Revision

 

Entscheidungsstichwort (Thema)

Beitragsanspruch. Entstehen. Beitragshöhe. Arbeitsentgeltanspruch. tarifvertragliche Ausschlußfrist

 

Leitsatz (amtlich)

1. Der Arbeitgeber ist verpflichtet, höhere Gesamtsozialversicherungsbeiträge nachzuentrichten, wenn sich herausstellt, daß dem Arbeitnehmer rückwirkend ein höherer Lohnanspruch zustand. Diese Beiträge entstehen nicht erst bei Zahlung des Arbeitsentgelts, sondern bereits dann, wenn das Arbeitsentgelt als solches geschuldet wird. Dabei kommt es nicht darauf an, ob es später noch gezahlt oder vom Arbeitnehmer gefordert worden ist.
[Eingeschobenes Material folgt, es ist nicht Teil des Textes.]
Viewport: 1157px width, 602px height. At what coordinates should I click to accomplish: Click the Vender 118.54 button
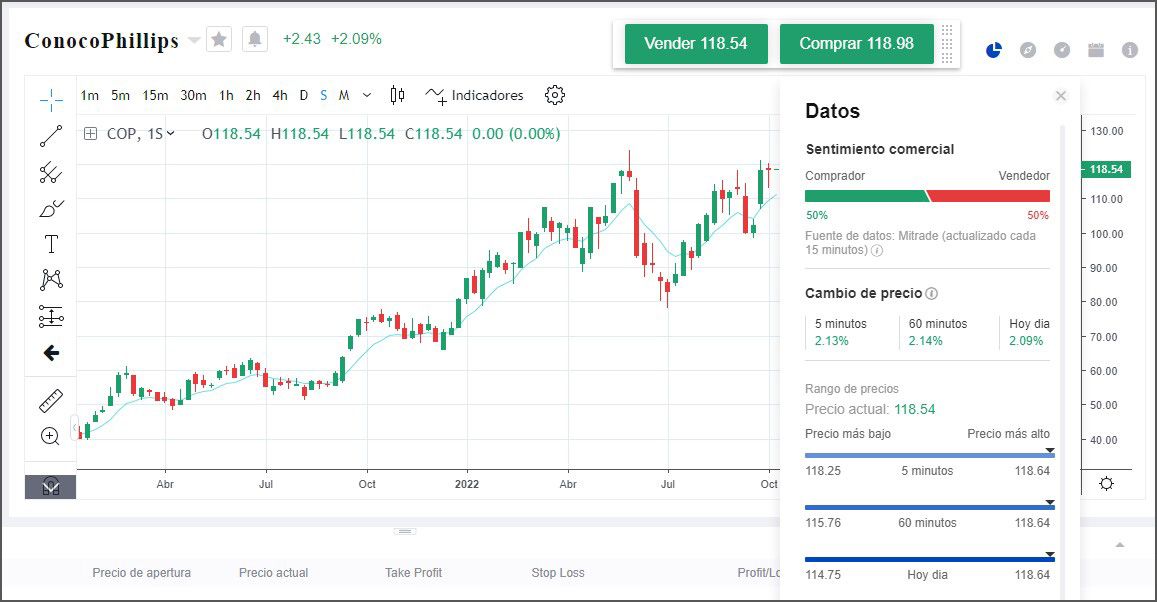(695, 44)
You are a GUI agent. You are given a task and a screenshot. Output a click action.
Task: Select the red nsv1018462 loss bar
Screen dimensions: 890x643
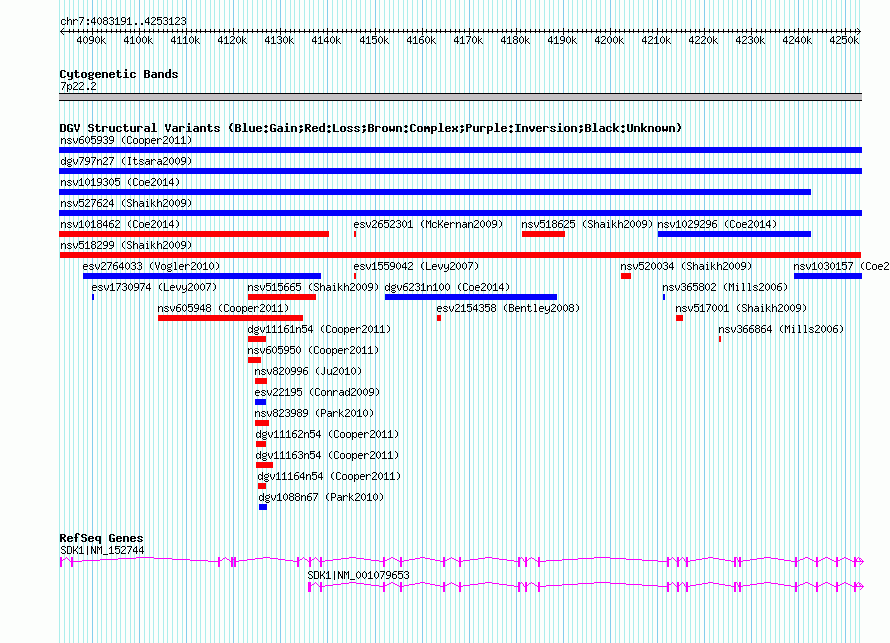194,234
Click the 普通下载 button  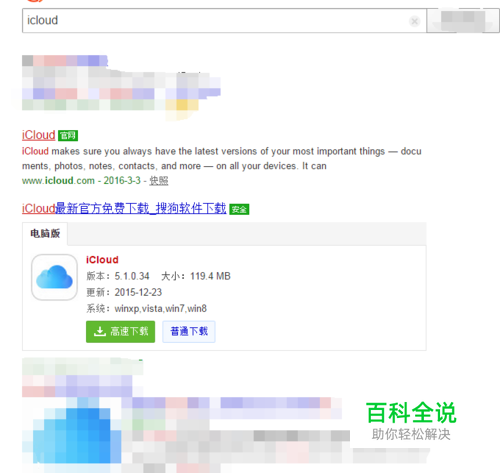[x=189, y=332]
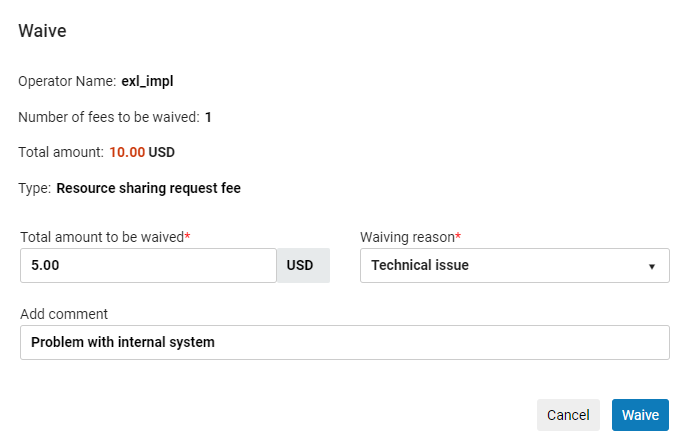Click the Waive dialog title

[x=42, y=31]
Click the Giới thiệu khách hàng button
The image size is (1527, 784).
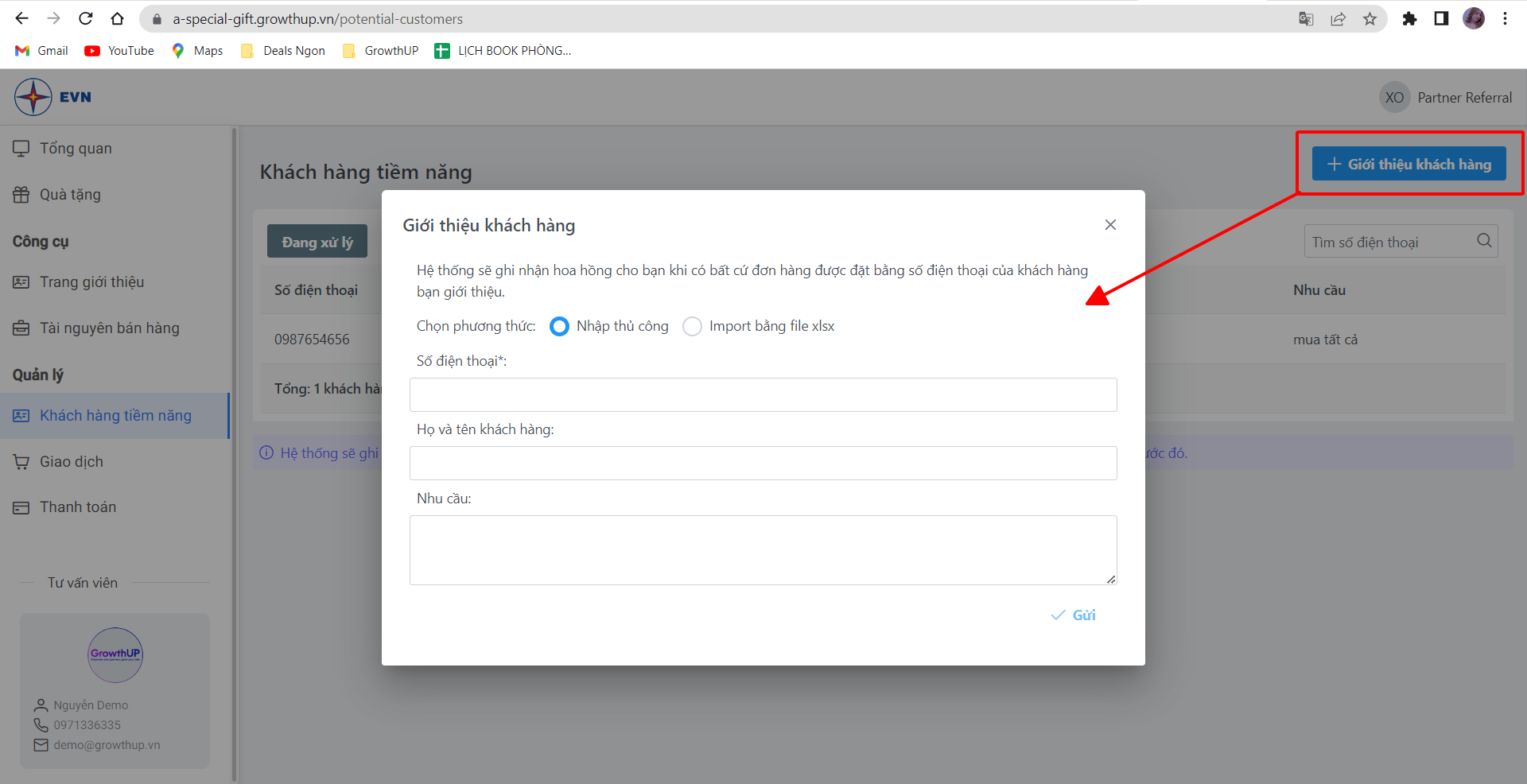tap(1408, 165)
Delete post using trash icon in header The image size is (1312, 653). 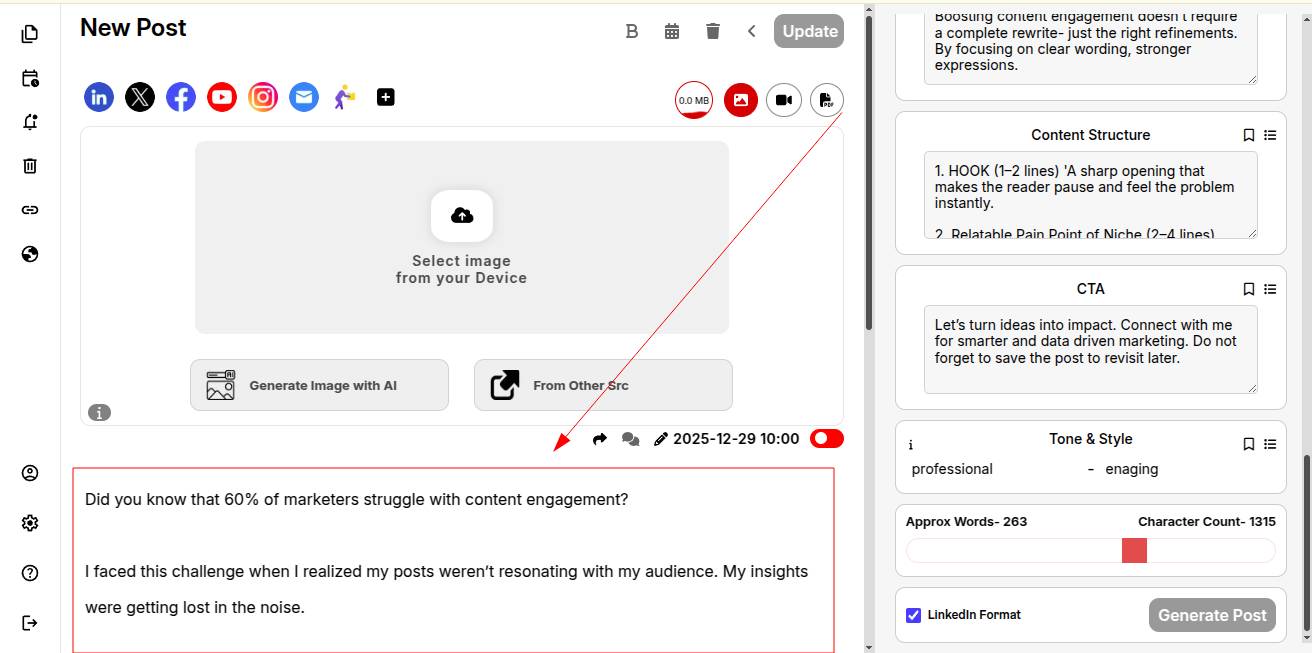point(713,31)
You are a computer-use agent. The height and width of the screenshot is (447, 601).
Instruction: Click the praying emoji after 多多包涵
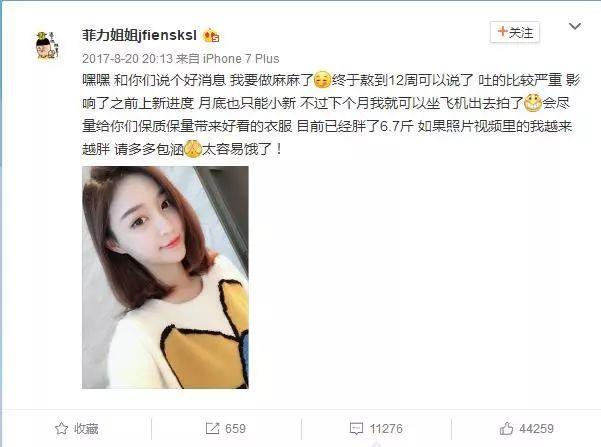(x=192, y=149)
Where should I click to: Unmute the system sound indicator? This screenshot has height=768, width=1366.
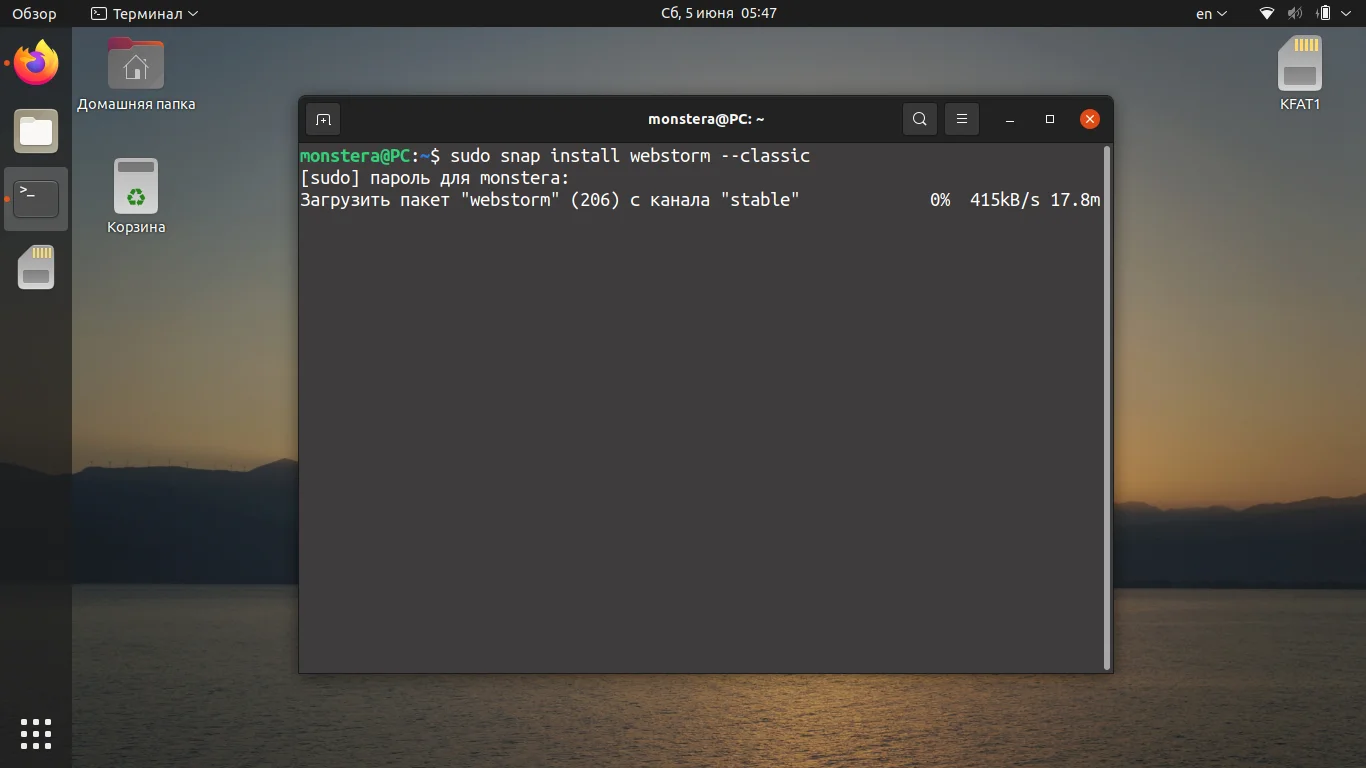[x=1294, y=13]
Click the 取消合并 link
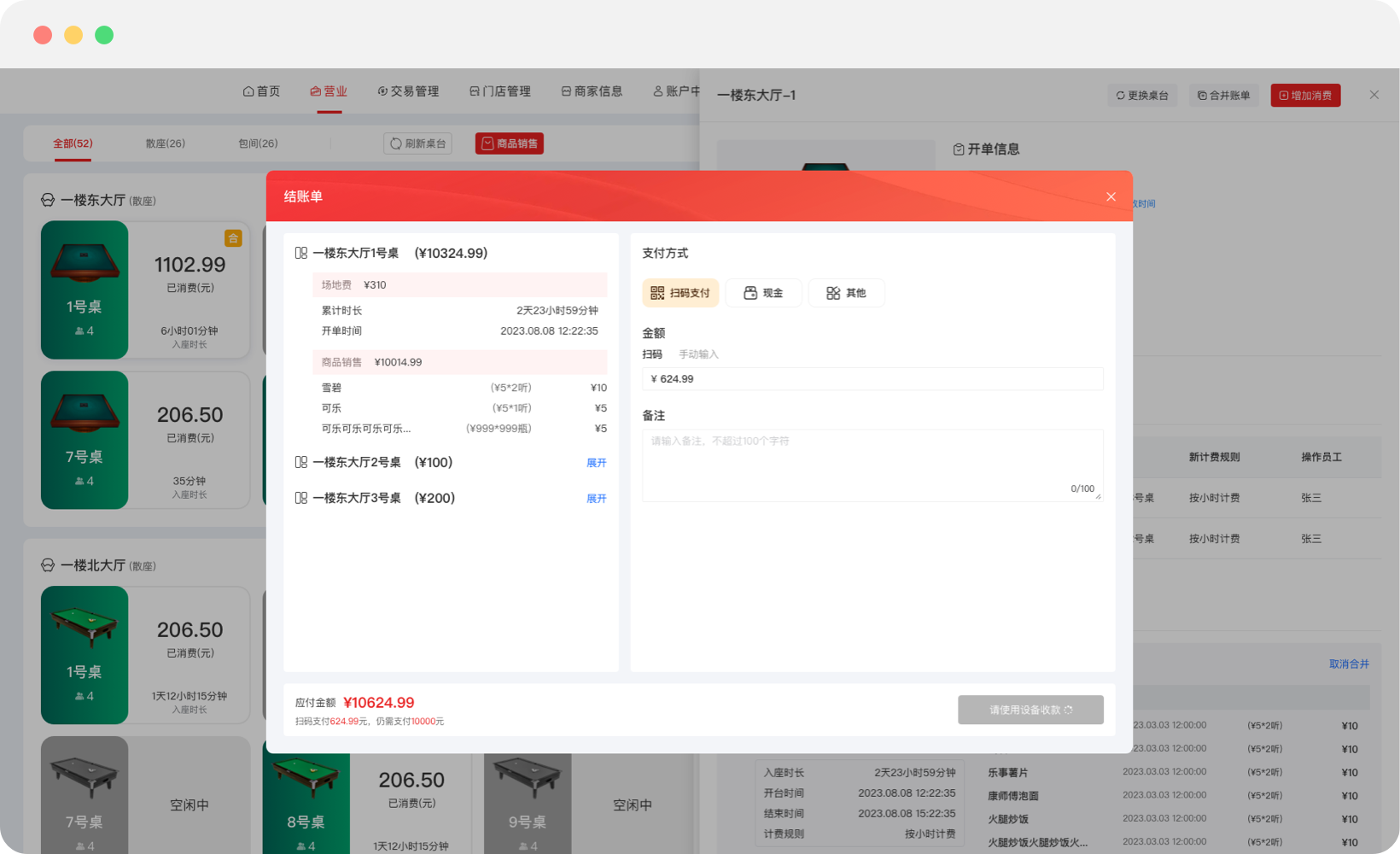This screenshot has height=854, width=1400. [x=1350, y=664]
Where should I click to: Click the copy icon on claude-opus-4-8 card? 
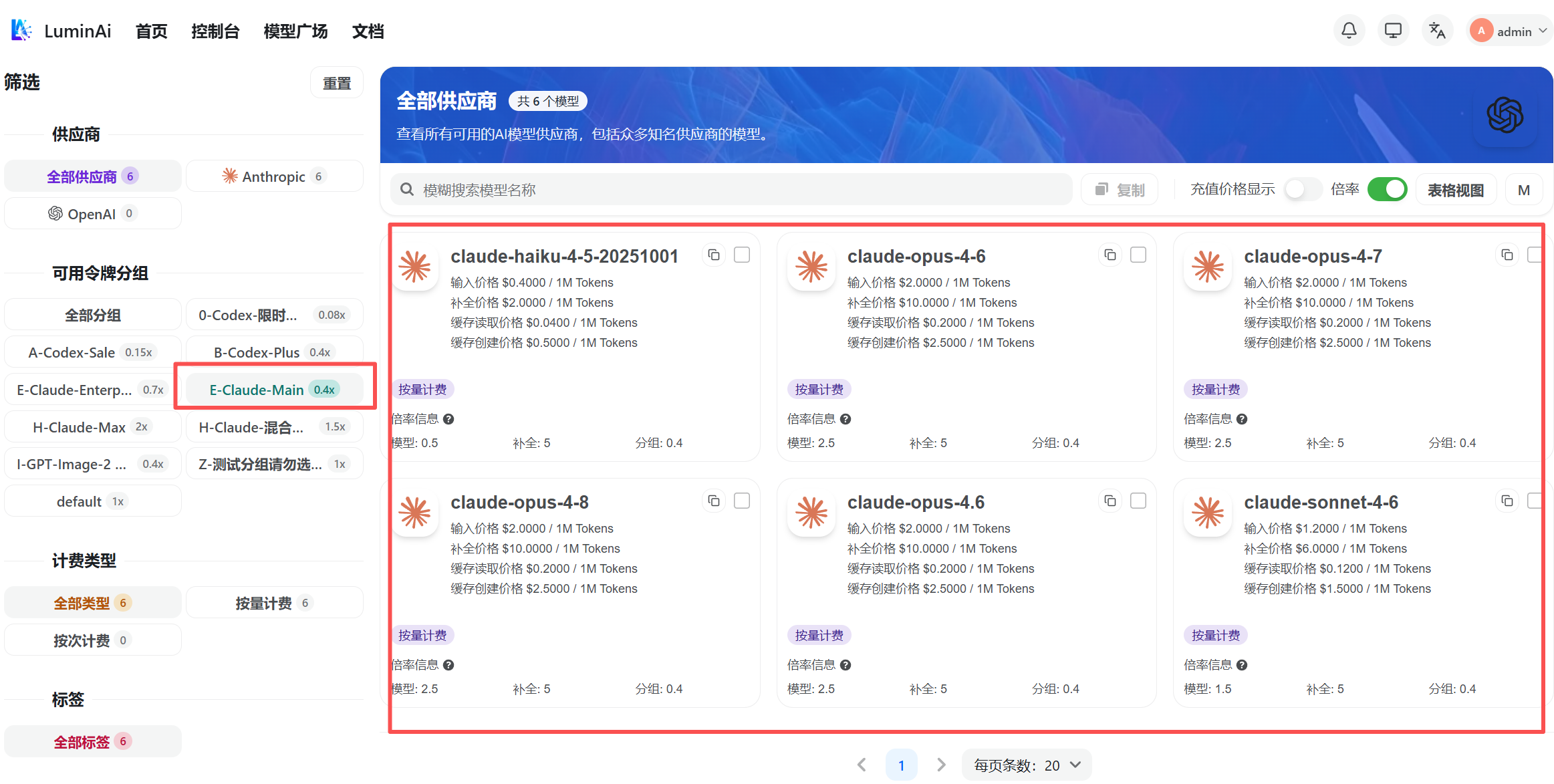click(714, 501)
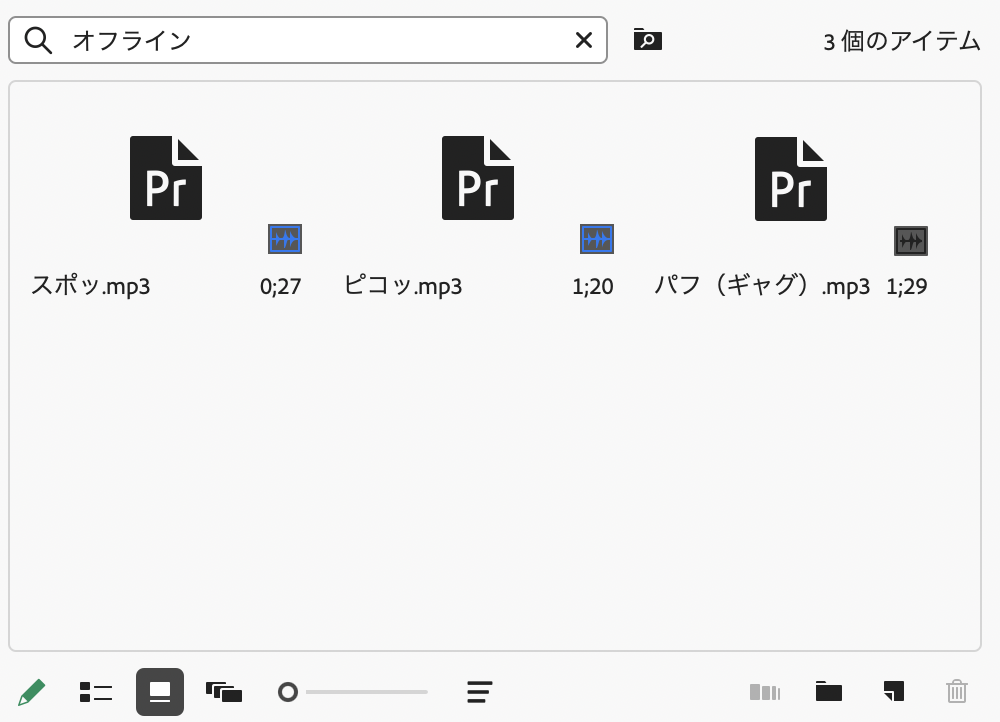Open the Sort Icons menu

(479, 691)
2. Stellt ein Arbeitgeber auf Nachfrage eines Arbeitnehmers fest, daß über Jahre hinweg bei Berechnung des Arbeitsentgelts eine zu niedrige Dienstaltersstufe berücksichtigt wurde und wird der Lohn aufgrund einer tarifvertraglichen Ausschlußfrist allein für sechs Monate nachgezahlt, so bleibt der Arbeitgeber der Einzugsstelle ungeachtet dieser Ausschlußfrist verpflichtet, die auf den tatsächlichen Lohnanspruch entfallenden Beiträge nachzuentrichten. Dieser Anspruch wird allein durch die für Beitragsansprüche maßgebliche vierjährige Verjährungsfrist des § 25 Abs. 1 SGB IV begrenzt.

3. Die Übertragung tarifvertraglicher Ausschlußfristen in das Beitragsrecht widerspräche dem Zweck der Sozialversicherung, weil es für die betreffenden Versicherten zu offensichtlich unbilligen Ergebnissen käme, wenn ein Arbeitgeber sich dadurch, daß er geschuldetes Arbeitsentgelt bei Fälligkeit nicht auszahlt, beitragsrechtliche Vorteile verschaffen könnte.

 

Normenkette

SGB IV §§ 22-23

 

Verfahrensgang

SG Gießen (Urteil vom 22.02.1991; Aktenzeichen S-9/Kr - 1035/89)

 

Nachgehend

BSG (Urteil vom 30.08.1994; Aktenzeichen 12 RK 59/92)

 

Tenor

I. Die Berufung der Klägerin gegen das Urteil des Sozialgerichts Gießen vom 22. Februar 1991 wird zurückgewiesen.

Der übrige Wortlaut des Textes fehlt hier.